The Proposal: We need to center our equity focus on economic mobility. The MTIP should prioritize competitive and reliable transit access to life-changing wage jobs. Connecting underserved residents to major industrial and job centers is a more powerful tool for equity than localized infrastructure improvements.

4. Proposed Strategic Priorities

In contrast to the current list of disparate projects, I propose that the 2027-30 MTIP be anchored by three clear strategic priorities:

  1. Industrial and Living Wage Job Center Access: Prioritizing the movement of workers and goods to our region’s most vital economic engines.

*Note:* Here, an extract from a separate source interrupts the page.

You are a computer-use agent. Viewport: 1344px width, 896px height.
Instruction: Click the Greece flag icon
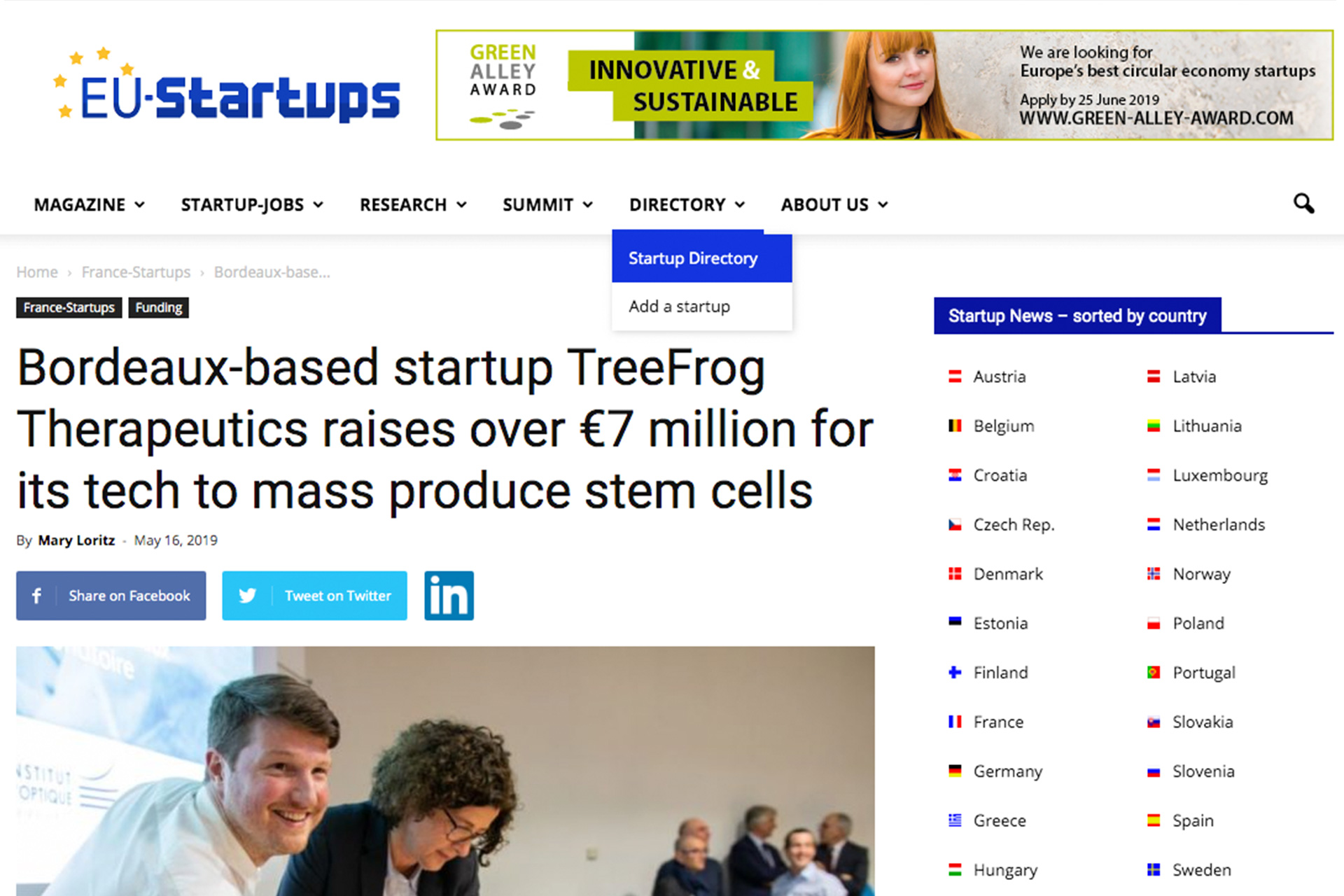pyautogui.click(x=955, y=820)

  2. Completing the Transit Loop: Developing a light rail system that connects Hillsboro-Beaverton with Tigard-Tualatin-Wilsonville, Oregon City, and Gresham (with spokes to the city center), creating a truly integrated regional network.

  3. Cascadia High-Speed Rail: Begin laying the groundwork for the planning and physical footprint needed to connect Portland to Seattle and Vancouver, BC via high-speed rail.

Our current economic climate and growing mobility needs require us to be more strategic and less administrative. I ask the Metro Council and JPACT to reconsider the current draft and move toward a model that prioritizes significant regional catalysts over local maintenance.

Thank you for your time and for your service to the region.